Art therapy is a psycho-therapeutic approach that kindles thoughts, enables victims and citizens to express their problems, without the fear of judgement. According to the American Art Therapy association, it is used to improve cognitive and sensorimotor functions, foster self-esteem and self-awareness, cultivate emotional resilience, promote insight, enhance social skills, reduce and resolve conflicts and distress, and advance societal and ecological change.
Aarthi grew up witnessing many child marriages. However, she has now steeled her fear into determination, and has vowed not to fall prey like many others before her. “I will continue my studies. Nothing can change it,” she says. Her parents nod in support.
Sanitation is a far cry in the area. A sketch by a girl called S Durga indicates the open manholes and broken, clogged drainage pipes at Kannagi Nagar, that is home to the economically disadvantaged.
Children in the area are prone to various infections and diseases. Kannagi Nagar with 15,656 houses according to the 2011 census, has no hospital facility. A child says, “If someone takes poison or hangs herself, there is no immediate first aid available, since the hospital is far off at Adyar.” The child’s statement also speaks about the existing suicidal tendencies in the locality.
Violence and abuse
Gang war between residents evicted from different slums in Chennai and settled here at present is another ugly reality. Adolescent boys from two settlements fight over drugs, alcohol and caste. Scenes of ignited vehicle tires on the roads are common, especially on Sundays and holidays. Such sights stop other children from stepping out of their houses.
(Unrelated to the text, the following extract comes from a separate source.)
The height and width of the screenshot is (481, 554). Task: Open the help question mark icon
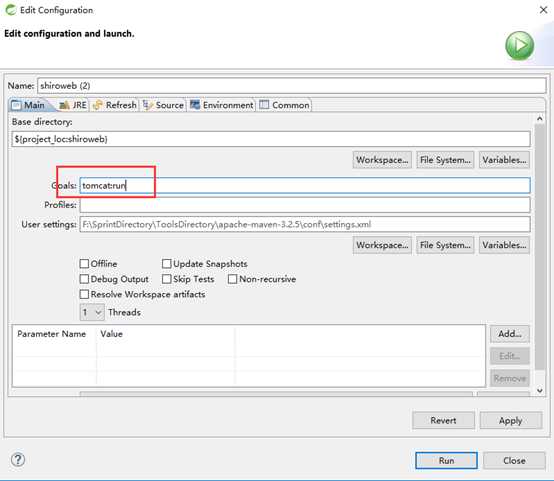[18, 460]
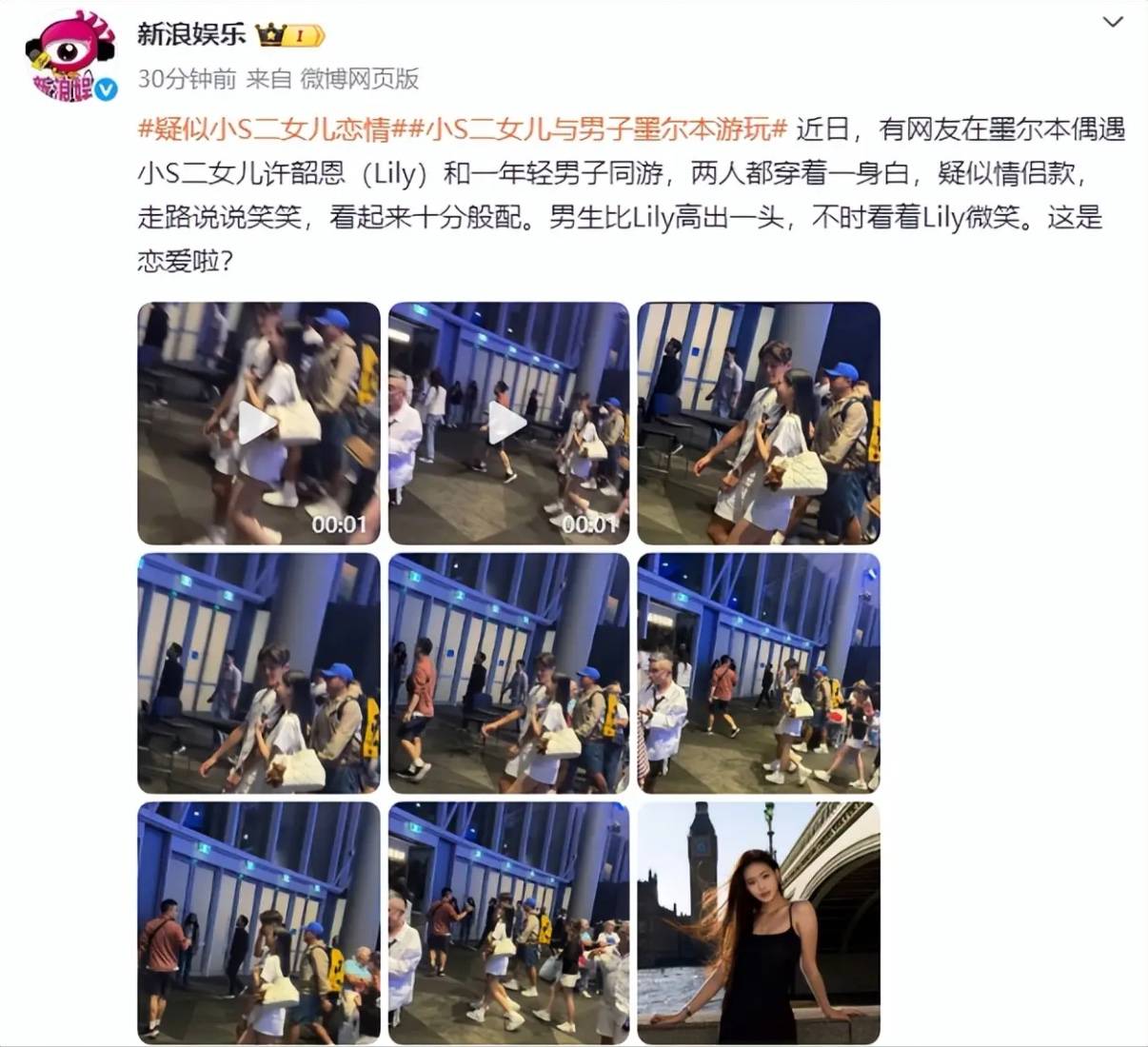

Many girls from the locality drew shocking sketches that reflect this gang war between the two communities.
Then there are sketches depicting shoddy civic infrastructure, absence of hospitals and so on. “The girls gave vague, monosyllabic answers to our questions. Through art therapy, we became aware of the various problems they face. This will help us formulate a solution by involving various stakeholders,” said B Swetha.
The evident substance abuse by adolescent boys calls for a quick action from the government. “Since people from different slums are put together in a place, there is a sense of chaos here, that results in the increase in crime rate. Basic amenities such as hospitals, schools and vigilant police surveillance are missing. Sexual abuse, teenage pregnancies and high school drop-out ratio indicate the plights of children,” says C Sowmiya, adding that citizens’ participation can bring about a change.
Sowmiya adds that long term solutions must be formulated to address the social and economic plight of people in resettlement colonies. As the primary step is to create awareness, art therapy works as an effective approach towards understanding ground-level problems and disseminating that information.